▶ _JOB_
Rewrite the material below, replacing each "button" with "control" and leaving everything else as it is.

/---

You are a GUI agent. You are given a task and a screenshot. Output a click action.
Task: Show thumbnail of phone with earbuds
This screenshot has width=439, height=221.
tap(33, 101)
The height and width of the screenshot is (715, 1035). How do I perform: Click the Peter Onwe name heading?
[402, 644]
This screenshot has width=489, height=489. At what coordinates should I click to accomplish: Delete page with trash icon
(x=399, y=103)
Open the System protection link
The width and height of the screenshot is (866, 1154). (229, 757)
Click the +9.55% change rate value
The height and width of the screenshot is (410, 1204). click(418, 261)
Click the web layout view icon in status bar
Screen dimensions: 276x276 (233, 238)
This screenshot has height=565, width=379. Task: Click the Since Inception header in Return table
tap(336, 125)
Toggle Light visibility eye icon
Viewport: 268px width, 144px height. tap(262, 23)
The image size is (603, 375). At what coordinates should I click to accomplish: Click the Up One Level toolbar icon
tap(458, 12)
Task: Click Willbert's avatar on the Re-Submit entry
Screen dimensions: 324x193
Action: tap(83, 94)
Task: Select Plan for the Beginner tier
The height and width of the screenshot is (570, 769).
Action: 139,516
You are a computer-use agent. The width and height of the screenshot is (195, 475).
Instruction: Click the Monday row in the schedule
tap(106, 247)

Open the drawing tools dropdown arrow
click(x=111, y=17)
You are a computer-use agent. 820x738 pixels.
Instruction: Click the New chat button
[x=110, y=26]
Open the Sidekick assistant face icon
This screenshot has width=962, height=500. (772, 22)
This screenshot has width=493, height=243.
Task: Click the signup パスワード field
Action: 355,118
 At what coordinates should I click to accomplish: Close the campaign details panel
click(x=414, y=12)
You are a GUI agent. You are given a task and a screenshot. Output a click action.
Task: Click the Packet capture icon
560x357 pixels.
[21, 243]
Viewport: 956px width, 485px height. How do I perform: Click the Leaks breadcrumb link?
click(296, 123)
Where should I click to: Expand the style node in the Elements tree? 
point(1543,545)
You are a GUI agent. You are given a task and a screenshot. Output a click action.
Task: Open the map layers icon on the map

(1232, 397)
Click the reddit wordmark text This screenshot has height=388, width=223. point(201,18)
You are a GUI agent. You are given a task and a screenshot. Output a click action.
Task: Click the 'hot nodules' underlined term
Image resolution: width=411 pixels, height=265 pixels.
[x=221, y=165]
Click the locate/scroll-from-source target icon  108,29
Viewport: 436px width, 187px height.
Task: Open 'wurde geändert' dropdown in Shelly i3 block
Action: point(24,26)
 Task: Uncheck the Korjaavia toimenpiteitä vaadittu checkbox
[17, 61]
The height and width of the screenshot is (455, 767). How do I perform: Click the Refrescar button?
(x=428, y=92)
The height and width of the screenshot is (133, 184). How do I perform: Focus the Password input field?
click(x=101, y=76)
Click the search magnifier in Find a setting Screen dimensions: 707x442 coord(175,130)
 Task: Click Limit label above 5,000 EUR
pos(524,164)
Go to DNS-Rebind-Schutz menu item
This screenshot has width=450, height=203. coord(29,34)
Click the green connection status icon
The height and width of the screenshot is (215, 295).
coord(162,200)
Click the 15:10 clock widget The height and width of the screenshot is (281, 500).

\---

▶ _FINISHED EXERCISE_
You are a GUI agent. You are given a task and a screenshot. Output a click action.
Task: Show thumbnail of phone with earbuds
This screenshot has width=439, height=221.
tap(33, 101)
The height and width of the screenshot is (715, 1035). How do I perform: Click the Peter Onwe name heading?
[402, 644]
This screenshot has width=489, height=489. At what coordinates should I click to accomplish: Delete page with trash icon
(x=399, y=103)
Open the System protection link
The width and height of the screenshot is (866, 1154). (229, 757)
Click the +9.55% change rate value
The height and width of the screenshot is (410, 1204). click(418, 261)
Click the web layout view icon in status bar
Screen dimensions: 276x276 (233, 238)
This screenshot has height=565, width=379. Task: Click the Since Inception header in Return table
tap(336, 125)
Toggle Light visibility eye icon
Viewport: 268px width, 144px height. tap(262, 23)
The image size is (603, 375). At what coordinates should I click to accomplish: Click the Up One Level toolbar icon
tap(458, 12)
Task: Click Willbert's avatar on the Re-Submit entry
Screen dimensions: 324x193
Action: tap(83, 94)
Task: Select Plan for the Beginner tier
The height and width of the screenshot is (570, 769).
Action: 139,516
You are a computer-use agent. The width and height of the screenshot is (195, 475).
Instruction: Click the Monday row in the schedule
tap(106, 247)

Open the drawing tools dropdown arrow
click(x=111, y=17)
You are a computer-use agent. 820x738 pixels.
Instruction: Click the New chat control
[x=110, y=26]
Open the Sidekick assistant face icon
This screenshot has width=962, height=500. (772, 22)
This screenshot has width=493, height=243.
Task: Click the signup パスワード field
Action: 355,118
 At what coordinates should I click to accomplish: Close the campaign details panel
click(x=414, y=12)
You are a GUI agent. You are given a task and a screenshot. Output a click action.
Task: Click the Packet capture icon
560x357 pixels.
[21, 243]
Viewport: 956px width, 485px height. How do I perform: Click the Leaks breadcrumb link?
click(296, 123)
Where should I click to: Expand the style node in the Elements tree? 
point(1543,545)
You are a GUI agent. You are given a task and a screenshot. Output a click action.
Task: Open the map layers icon on the map

(1232, 397)
Click the reddit wordmark text This screenshot has height=388, width=223. point(201,18)
You are a GUI agent. You are given a task and a screenshot. Output a click action.
Task: Click the 'hot nodules' underlined term
Image resolution: width=411 pixels, height=265 pixels.
[x=221, y=165]
Click the locate/scroll-from-source target icon  108,29
Viewport: 436px width, 187px height.
Task: Open 'wurde geändert' dropdown in Shelly i3 block
Action: point(24,26)
 Task: Uncheck the Korjaavia toimenpiteitä vaadittu checkbox
[17, 61]
The height and width of the screenshot is (455, 767). How do I perform: Click the Refrescar control?
(x=428, y=92)
The height and width of the screenshot is (133, 184). How do I perform: Focus the Password input field?
click(x=101, y=76)
Click the search magnifier in Find a setting Screen dimensions: 707x442 coord(175,130)
 Task: Click Limit label above 5,000 EUR
pos(524,164)
Go to DNS-Rebind-Schutz menu item
This screenshot has width=450, height=203. coord(29,34)
Click the green connection status icon
The height and width of the screenshot is (215, 295).
coord(162,200)
Click the 15:10 clock widget The height and width of the screenshot is (281, 500).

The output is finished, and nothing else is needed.